Bipolar disorder is a mental illness that can affect one's ability to control their moods. Although someone who is moody or seems to switch personalities is colloquially called "bipolar", the actual definition refers to the fluctuation between depressed moods and manic moods. Sleep plays are large role in highlighting bipolar, and bipolar disorder can truly disrupt one's sleep schedule. Continue reading to find out more about bipolar disorder and its' relationship with sleep.
What is bipolar disorder?
Bipolar disorder is a psychiatric disorder that describes when someone fluctuates between a depressed mood and a manic mood. Depression involves feelings of hopelessness, lack of energy or interest, and the inability to really feel joy. Mania are feelings of high energy, grandiosity, with a stream of ideas and impulsive behaviors.
It's possible to only experience one of these disorders, but when someone goes back and forth between them, then it's referred to as bipolar. There are two types of bipolar. Bipolar I is a disorder with at least one full manic episode. Bipolar II is a disorder with hypomania and depression.
Bipolar disorder is normally treated with a mood stabilizer, such as lithium. It is diagnosed by psychiatrists and normally takes a while to reach a diagnosis.
How bipolar disorder affects sleep
A lack of sleep can really highlight this disease in someone, as they are truly unable to stabilize their mood and may experience even greater mood swings than normal.
Bipolar disorder can also disrupt sleep in many ways. One way is by causing insomnia. Insomnia is the inability to go to sleep and remain asleep. Hypersomnia is the opposite, which causes a need to sleep for prolonged periods of time. Both are very prevalent in bipolar. During manic episodes, individuals may not feel tired even if they have only received a few hours of sleep, and they may think sleep is not as important during those episodes.
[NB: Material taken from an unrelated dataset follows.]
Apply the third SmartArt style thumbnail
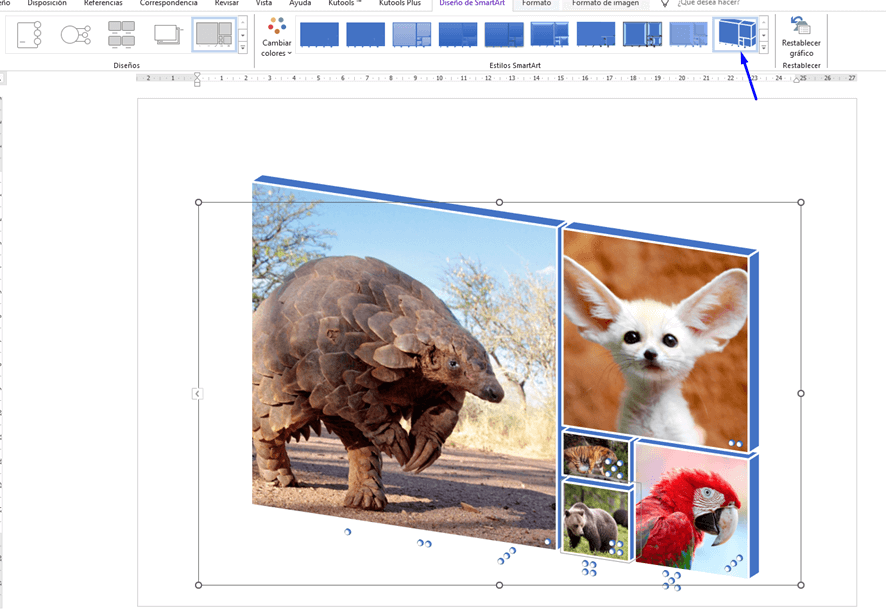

Rapid eye movement sleep abnormalities happen during the cycle of sleep where dreams take place. They can make dreams very vivid or bizarre which can contribute to the potential psychotic features of bipolar.
If individuals have a drug addiction, and they use during their episodes, then they can also disrupt sleep, especially during withdrawals or consumption of stimulating drugs such as cocaine or amphetamines.
Co-occurring sleep disorders, such as bipolar disorder, can also disrupt sleep as they may be more prevalent in those with bipolar disorder.
Sleeping better with bipolar disorder
Sleep is very important for everyone, but for those with bipolar disorder, it may may be the best way to help manage some of the symptoms associated with bipolar disorder. Mood regulation, reduced feelings of anxiety and depression, and regulation of metabolic processes and cortisol release are all benefits of getting good sleep. This is why it's so important to try and maintain a normal sleep schedule and truly prioritize it, especially if you have been diagnosed with a sleeping disorder.
After understanding the importance of sleep, the next way to sleep better with bipolar disorder is to understand that your medication may have side effects. They may disrupt the sleep-wake cycle. You can overcome this by moving your bedtime and wake time later and later until the best amount of sleep is reached. Another way is to try bright light therapy in the morning if you are having trouble sleeping.
Bright light therapy signals to the brain that that it's daytime, and the brain will stop producing melatonin and start producing cortisol. This helps get everything else started and regulates your sleep cycle.
If your medication is too disruptive, your doctor may suggest changing it to something that doesn't have as many side effects.
In addition to making those changes, improving sleep hygiene is another key way to get good sleep while dealing with bipolar disorder. Good sleep hygiene includes activities to help you wind down at night, reducing your exposure to light and noise throughout the night, keeping your bedroom cool, and avoiding stimulating activities and medications or substances late at night. If you are experiencing a manic or depressive episode, consult your health provider for some helpful techniques that can help you get ready for bed.